WHAT YOU HAVE TO DO → Turn the part of the material that opens with the line containing "The image size is (1143, 718)." and closes with the line containing "Looking at the" into a numbered list, skipping blank lines. Leave the pictures out.

◇ ◇ ◇ ◇ ◇

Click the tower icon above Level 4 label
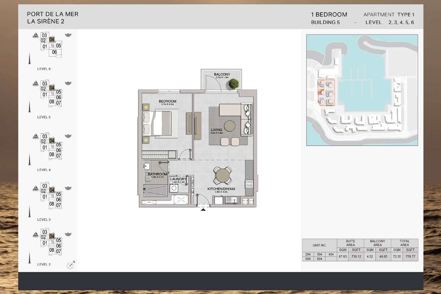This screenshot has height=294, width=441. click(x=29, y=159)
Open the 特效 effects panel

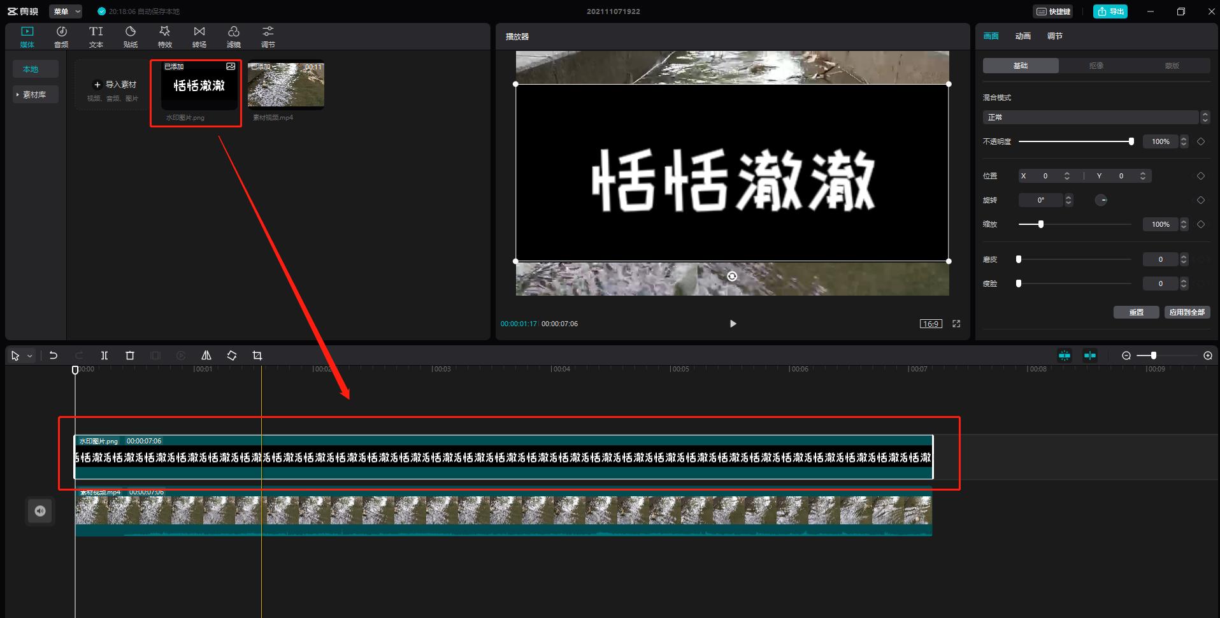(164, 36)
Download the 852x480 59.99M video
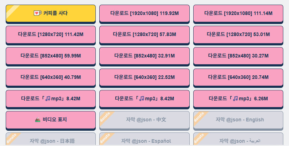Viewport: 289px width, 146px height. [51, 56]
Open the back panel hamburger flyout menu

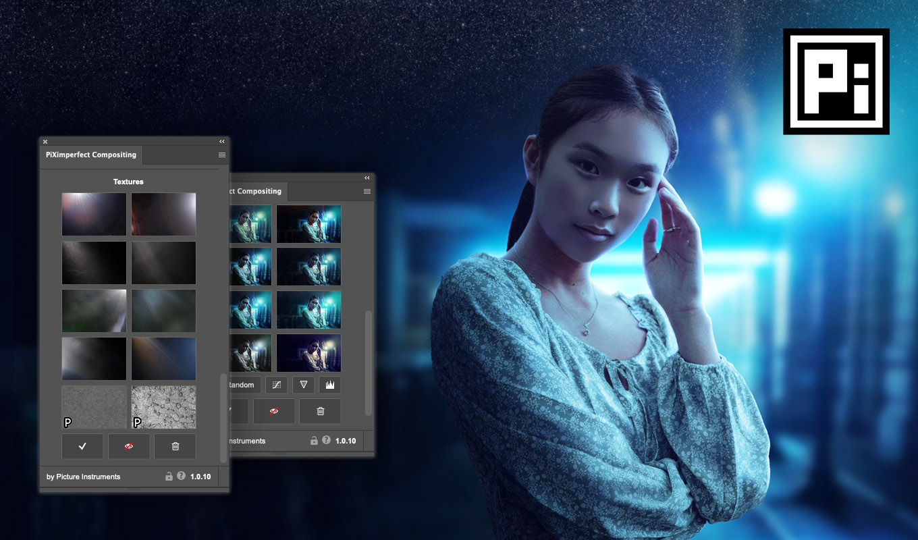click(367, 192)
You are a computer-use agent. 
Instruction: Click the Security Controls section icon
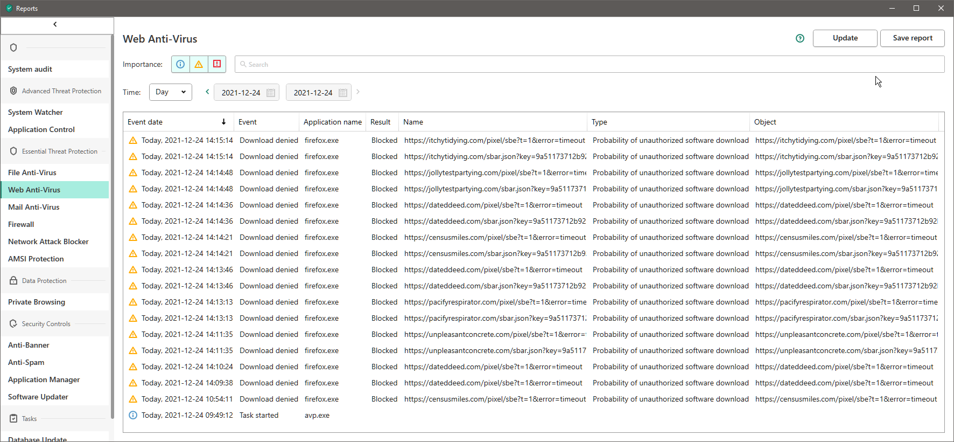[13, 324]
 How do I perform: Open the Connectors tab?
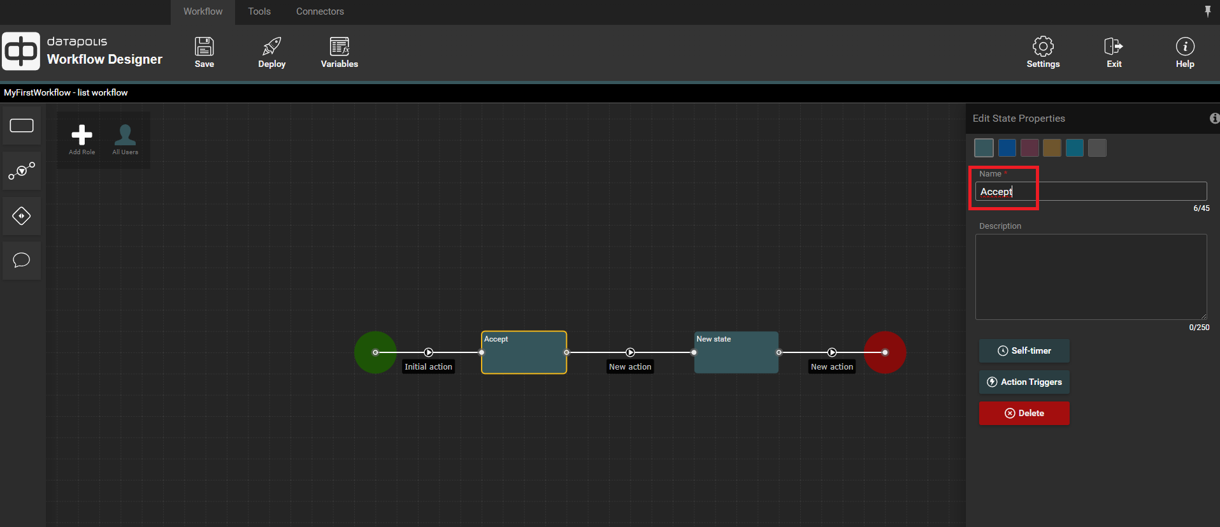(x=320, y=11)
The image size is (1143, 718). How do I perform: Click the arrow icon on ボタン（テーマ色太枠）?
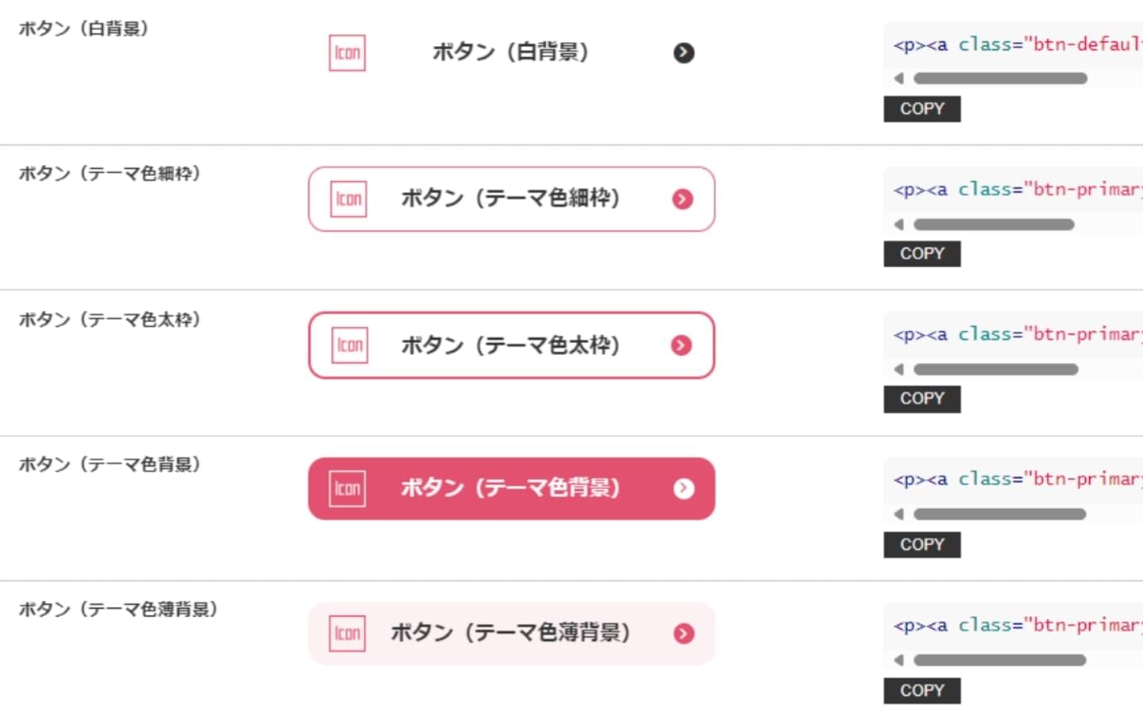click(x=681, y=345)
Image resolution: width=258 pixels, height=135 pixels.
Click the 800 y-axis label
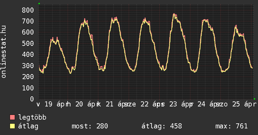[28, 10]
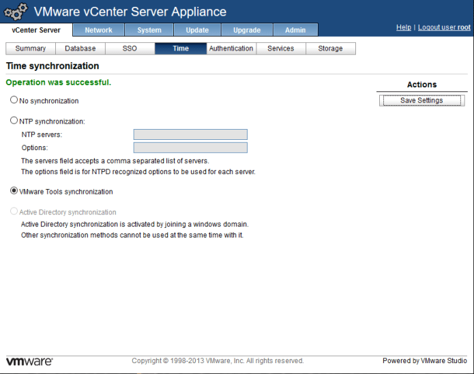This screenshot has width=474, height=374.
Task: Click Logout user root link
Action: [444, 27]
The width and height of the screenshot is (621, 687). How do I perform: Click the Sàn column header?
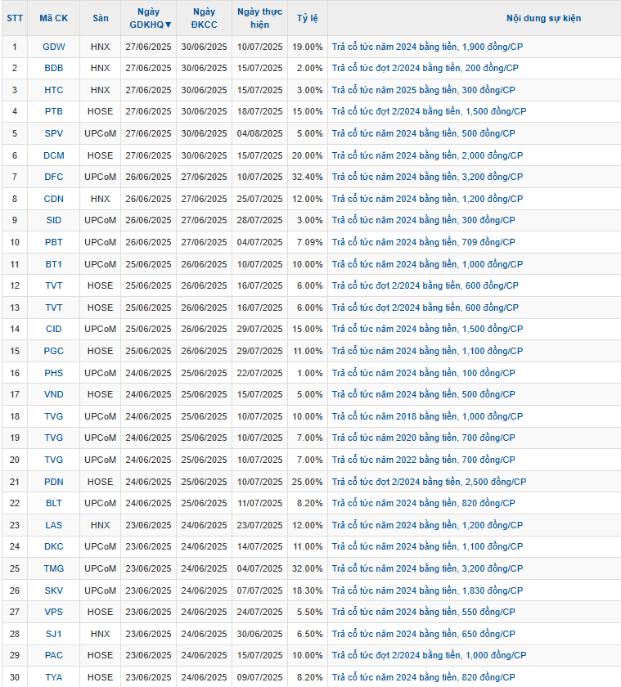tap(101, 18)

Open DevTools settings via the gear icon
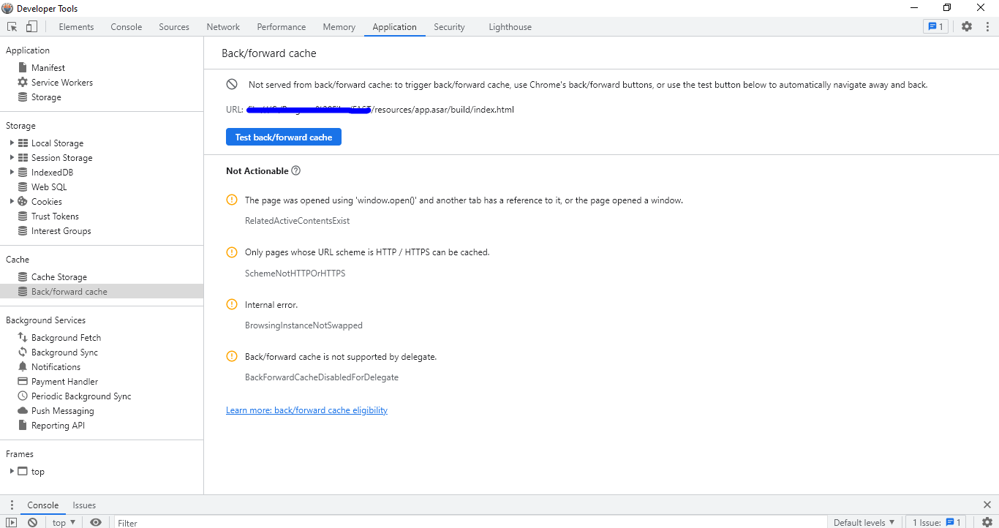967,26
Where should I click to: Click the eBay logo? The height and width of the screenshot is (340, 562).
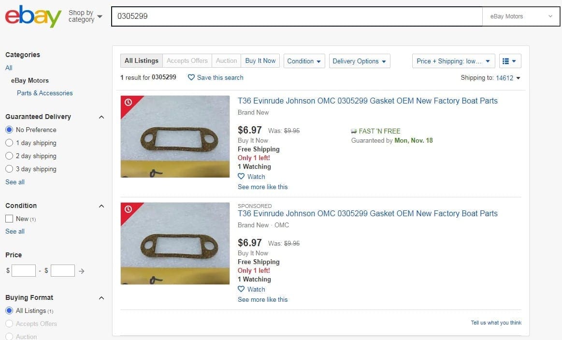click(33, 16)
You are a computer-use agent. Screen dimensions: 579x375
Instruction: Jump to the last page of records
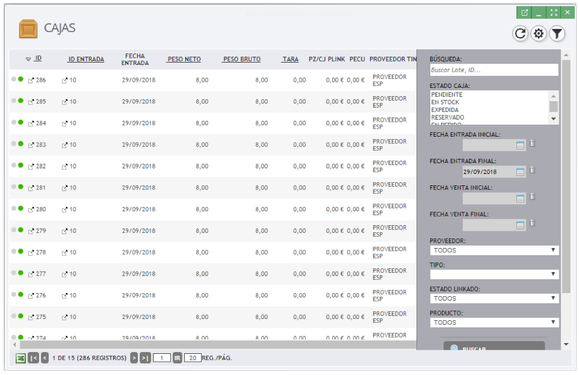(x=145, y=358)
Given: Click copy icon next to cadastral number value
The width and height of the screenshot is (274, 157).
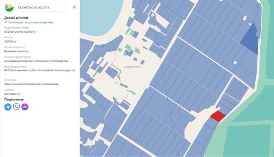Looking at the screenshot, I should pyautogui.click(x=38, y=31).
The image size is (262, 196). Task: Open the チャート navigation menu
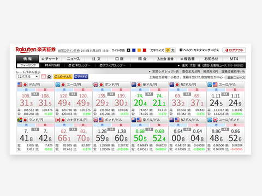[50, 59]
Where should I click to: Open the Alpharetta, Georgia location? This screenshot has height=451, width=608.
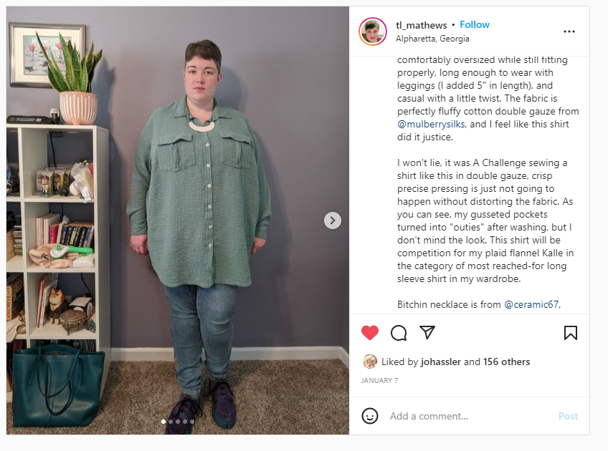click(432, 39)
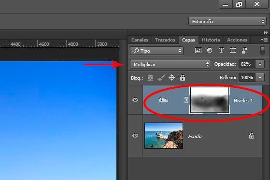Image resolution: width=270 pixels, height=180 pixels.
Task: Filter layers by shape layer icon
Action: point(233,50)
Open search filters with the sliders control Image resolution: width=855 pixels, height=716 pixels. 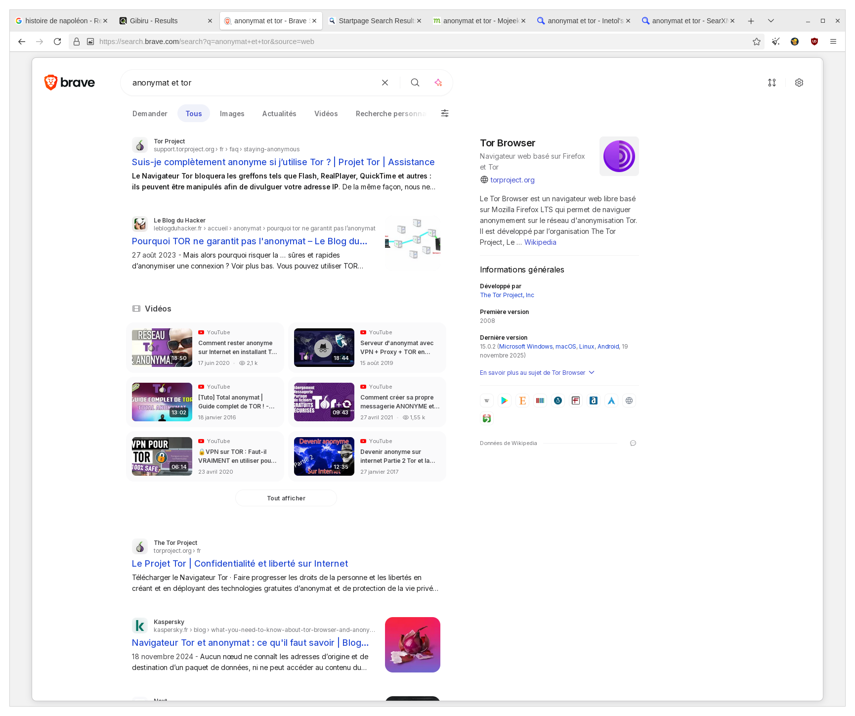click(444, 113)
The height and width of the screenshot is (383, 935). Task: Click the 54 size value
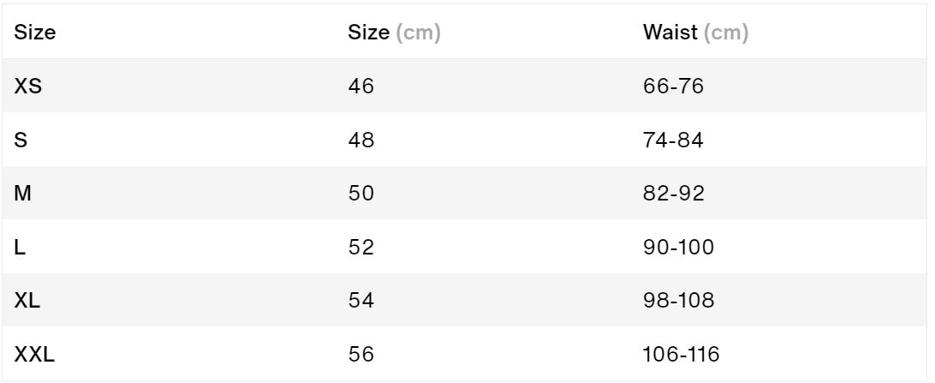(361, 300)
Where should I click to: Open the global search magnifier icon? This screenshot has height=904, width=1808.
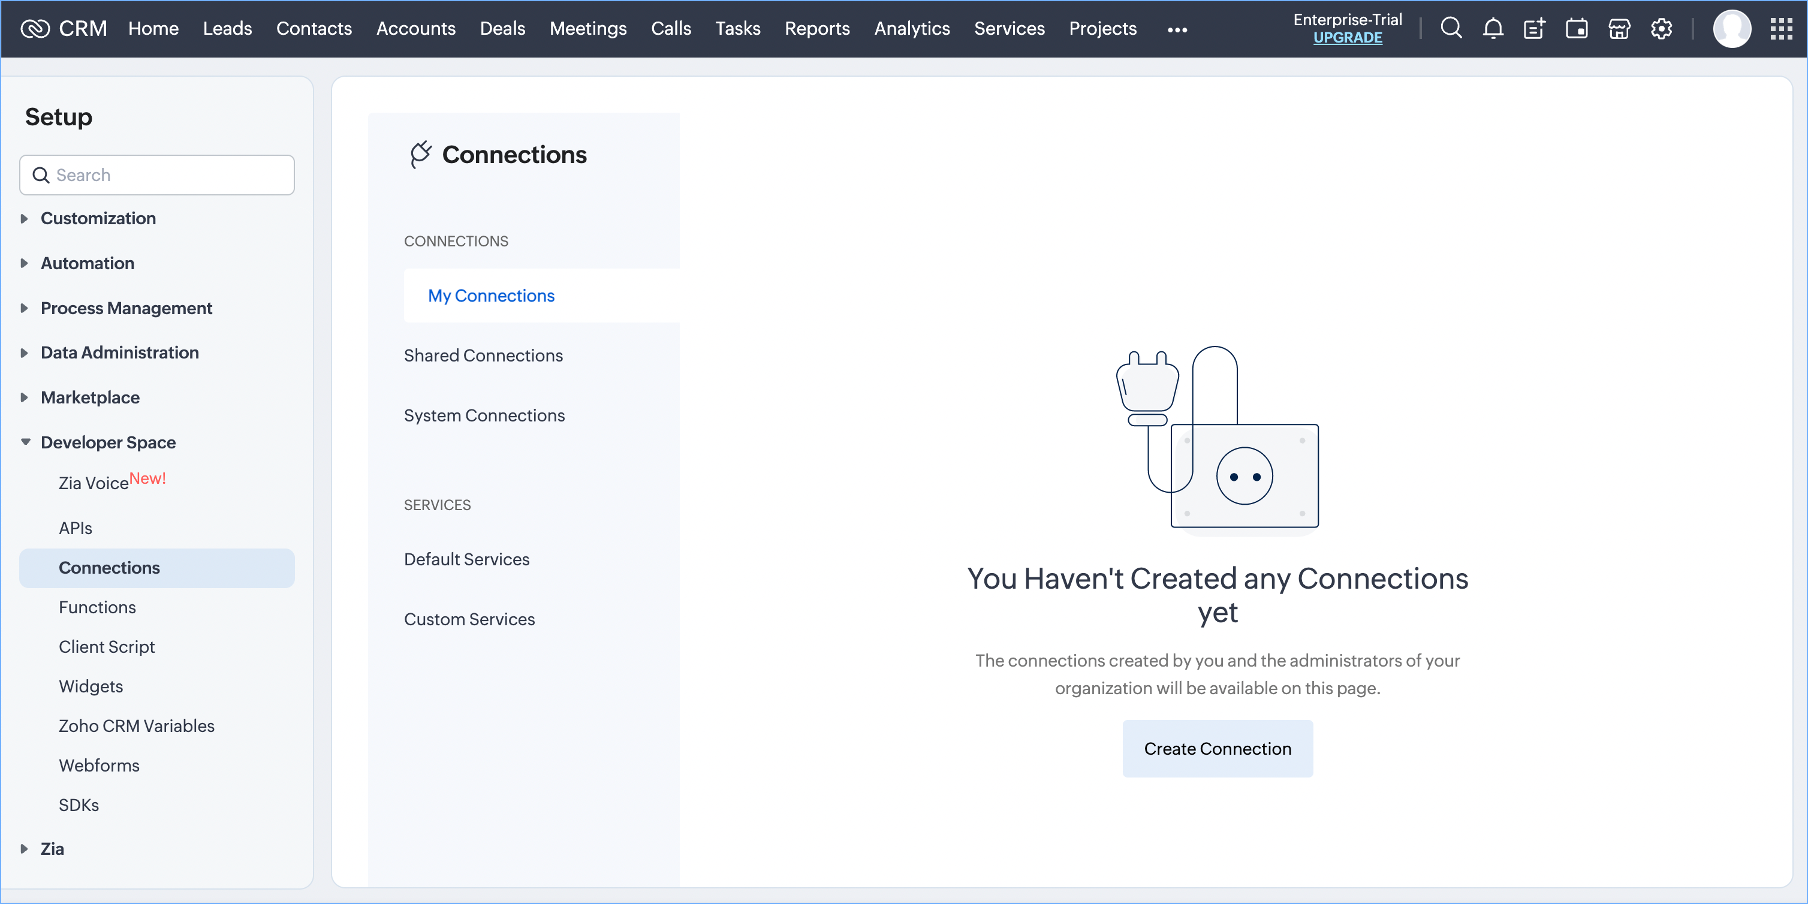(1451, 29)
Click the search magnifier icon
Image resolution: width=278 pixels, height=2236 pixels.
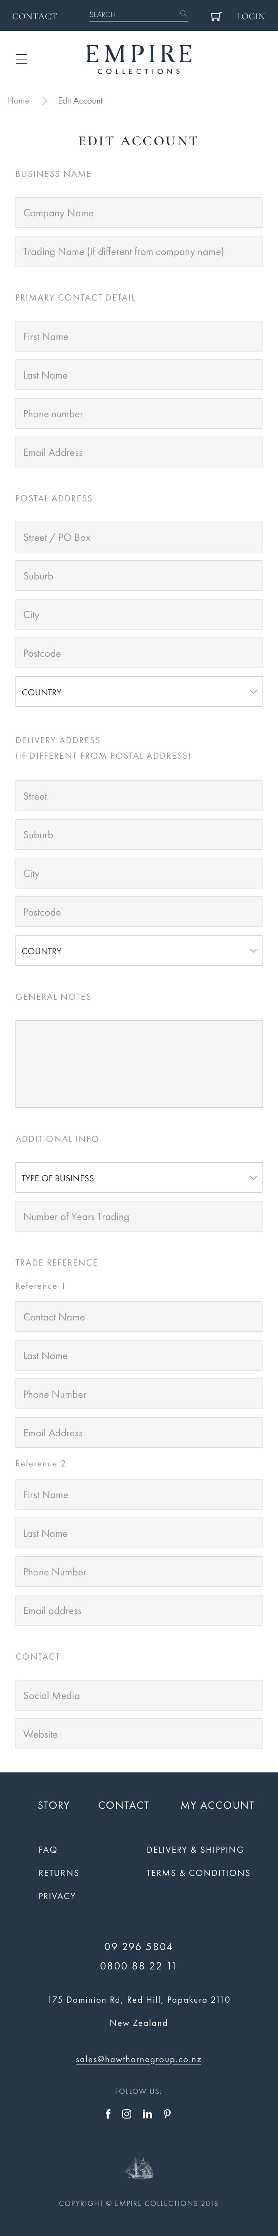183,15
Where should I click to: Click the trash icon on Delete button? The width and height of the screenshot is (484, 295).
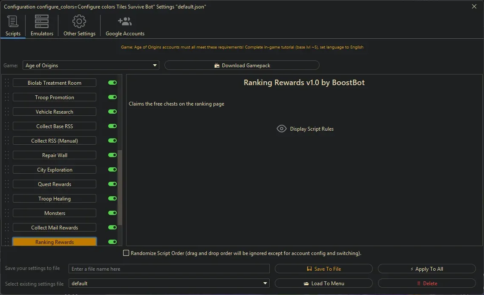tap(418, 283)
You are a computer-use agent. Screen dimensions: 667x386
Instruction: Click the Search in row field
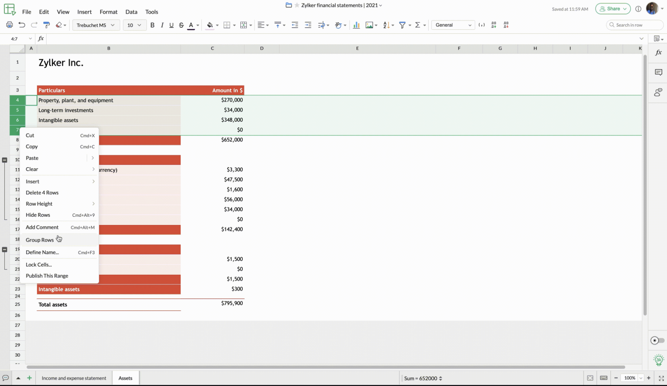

◇ ◇ ◇ ◇ ◇

WRITTEN RESPONSE →
1. The image size is (1143, 718). How do I perform: Click the arrow icon on ボタン（テーマ色太枠）?
2. click(x=681, y=345)
3. Image resolution: width=258 pixels, height=135 pixels.
4. Click the 800 y-axis label
5. [28, 10]
6. This screenshot has width=474, height=374.
7. Task: Click Logout user root link
8. Action: [444, 27]
9. The width and height of the screenshot is (621, 687). How do I perform: Click the Sàn column header?
10. tap(101, 18)
11. Open DevTools settings via the gear icon
12. 967,26
13. Where should I click to: Click the eBay logo? The height and width of the screenshot is (340, 562).
14. click(33, 16)
15. You are a computer-use agent. Screen dimensions: 579x375
16. Instruction: Jump to the last page of records
17. (x=145, y=358)
18. Given: Click copy icon next to cadastral number value
19. The width and height of the screenshot is (274, 157).
20. Looking at the screenshot, I should pyautogui.click(x=38, y=31).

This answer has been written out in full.